Eglises d'Asie

En Malaisie, sans oublier ce qu’ils ont subi, des survivants de l’occupation japonaise acceptent une proposition de réconciliation

Publié le 18/03/2010




Un certain nombre de Malaisiens, victimes des atrocités de l’armée japonaise durant la deuxième guerre mondiale, ont réussi à évacuer de leur cour haine et amertume grâce à un groupe de Japonais, dont une femme, venu leur demander pardon. L’église de la paroisse catholique de Taiping a été le lieu de cette rencontre entre plusieurs survivants malaisiens et un groupe de quatre Japonais accompagné de Keiko Holmes.

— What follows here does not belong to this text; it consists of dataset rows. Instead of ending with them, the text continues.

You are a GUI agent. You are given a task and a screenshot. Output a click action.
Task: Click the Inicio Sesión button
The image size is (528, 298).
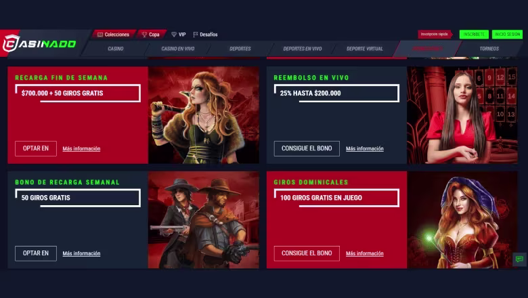[507, 35]
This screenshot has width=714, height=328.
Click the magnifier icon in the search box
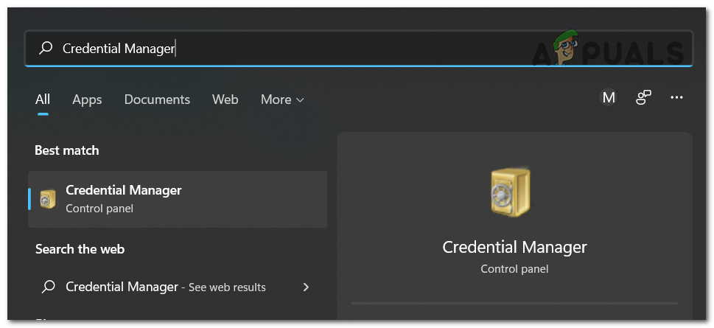click(x=46, y=49)
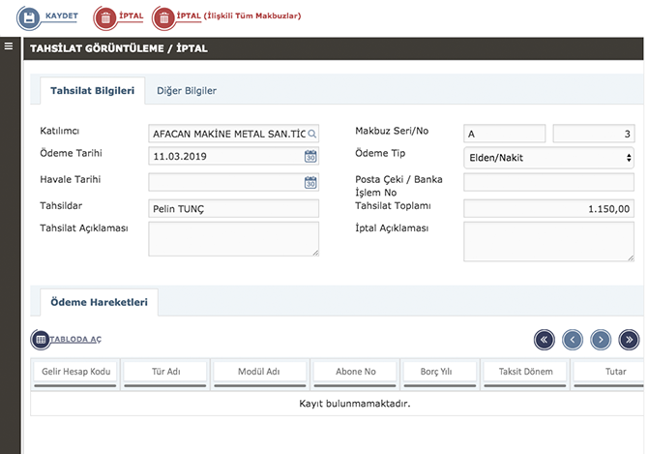Click the İptal trash icon
Screen dimensions: 649x454
pos(104,17)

Keiko Holmes, 55 ans, Japonaise mariée à un Anglais, est la directrice de “Agape” (1), une association qu’elle a fondée en 1992 pour aider les anciens prisonniers de guerre des pays alliés à se réconcilier avec leurs anciens geôliers japonais. Le 21 novembre dernier, devant près de 150 personnes, elle a expliqué qu’il était important pour ces cinq Japonais de venir, au nom de leur peuple, reconnaître les crimes commis par l’armée japonaise pendant l’occupation et demander pardon. “Sinon nos fautes demeureront, avec votre haine, à jamais a-t-elle expliqué, ajoutant : “La haine répond à la haine. L’amour répond à l’amour.”

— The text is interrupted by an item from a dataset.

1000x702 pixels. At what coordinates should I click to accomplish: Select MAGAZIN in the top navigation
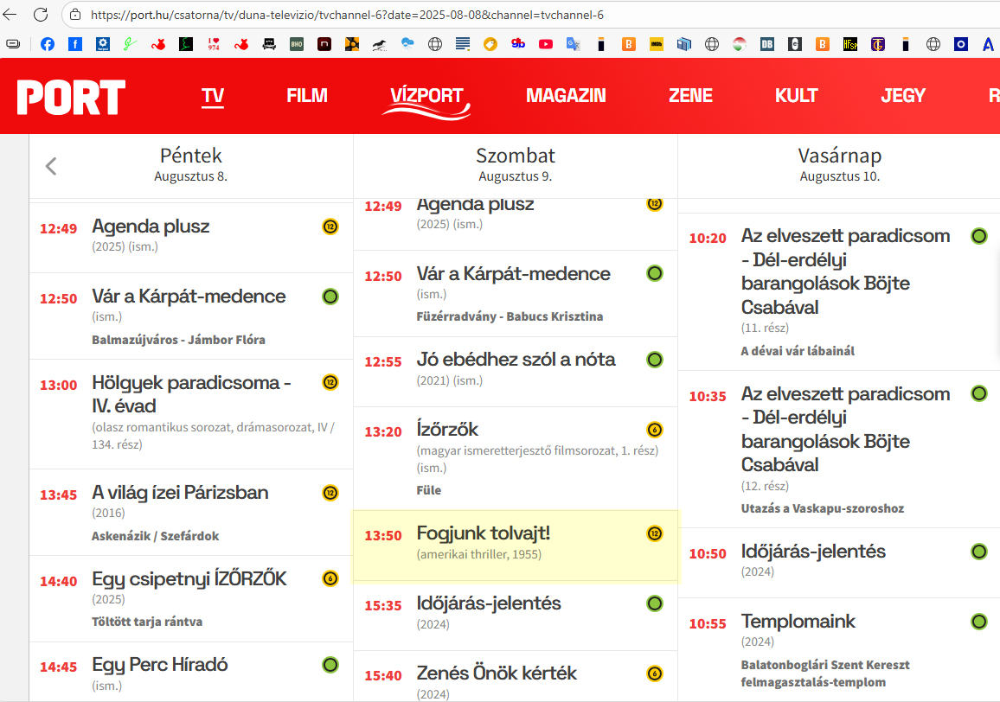(566, 96)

Trois survivants de l’occupation japonaise dans le sud-est asiatique ont décrit ce qu’ils avaient vécu. Après soixante années, âgés de plus de 70 et 80 ans, ils ont raconté une fois encore certains événements restés gravés dans leur mémoire. Ho Lian Sooi, un retraité du service des télécommunications, a raconté qu’il avait été orphelin à l’âge de 12 ans, ses parents ayant été tués par les soldats japonais. “La nourriture était rare. Sous-alimentés, nous avions toujours faim. Sans l’intervention d’un officier, j’étais près d’avoir la tête tranchée (par des soldats japonais).»

V. Alagasu, quant à lui, fut condamné à travailler au fameux “chemin de fer de la mort la ligne ferroviaire qui devait rallier la Birmanie à la Thaïlande : on estime à 200 000 le nombre des prisonniers alliés et des civils asiatiques qui furent sacrifiés à sa construction. Il a raconté les horreurs qu’il avait vécues. “Chaque traverse posée coûtait une vie humaine. Un de mes amis a eu la jambe coupée à la hauteur du genou par le train. Il n’a pas été soigné, laissé agonisant dans l’attente de la mort. Mais comme ils n’avaient pas de temps à perdre, ils le firent enterrer vivant.” Alagasu a souligné aussi que les civils malaisiens étaient plus mal traités encore que les prisonniers anglais ou australiens. “Quand un prisonnier allié mourait, il était inhumé dignement. Nos morts à nous étaient jetés dans une fosse commune. Quand un prisonnier civil était malade et ne pouvait plus travailler, ils le jetaient dans la rivière. Les civils ont souffert bien plus a-t-il témoigné, demandant à ce que, au moins, un monument soit érigé à leur mémoire. Fixant le groupe japonais, il a ajouté : “Je ne peux pas oublier ce que vous avez fait à mes amis avant, raidi par l’émotion, de regagner son siège.

Keiko s’est alors levé pour prendre la parole, expliquer sa démarche et la naissance d’“Agape Demander pardon et accorder son pardon cicatrise les plaies de l’âme. Elle donna plusieurs exemples tous aussi douloureux les uns que les autres. Après quoi, selon la coutume japonaise pour demander pardon, elle et ses quatre compagnons, avec humilité, se prosternèrent à genoux face à l’assemblée. Au bout d’une dizaine de minutes de silence, l’assemblée fut invitée à exprimer son pardon par l’échange de poignées de mains. Alagasu fut le premier à s’avancer, en larmes.

D’après le pasteur Ann Lau, de l’Association de l’Eglise chrétienne évangélique nationale de Kuala-Lumpur, qui a participé à l’organisation de cette rencontre, Taiping a été choisi parce que se trouve là un cimetière où ont été inhumées des victimes de la deuxième guerre mondiale et que c’est le lieu où était installé le quartier général de la Kempeitai, la police militaire tant redoutée.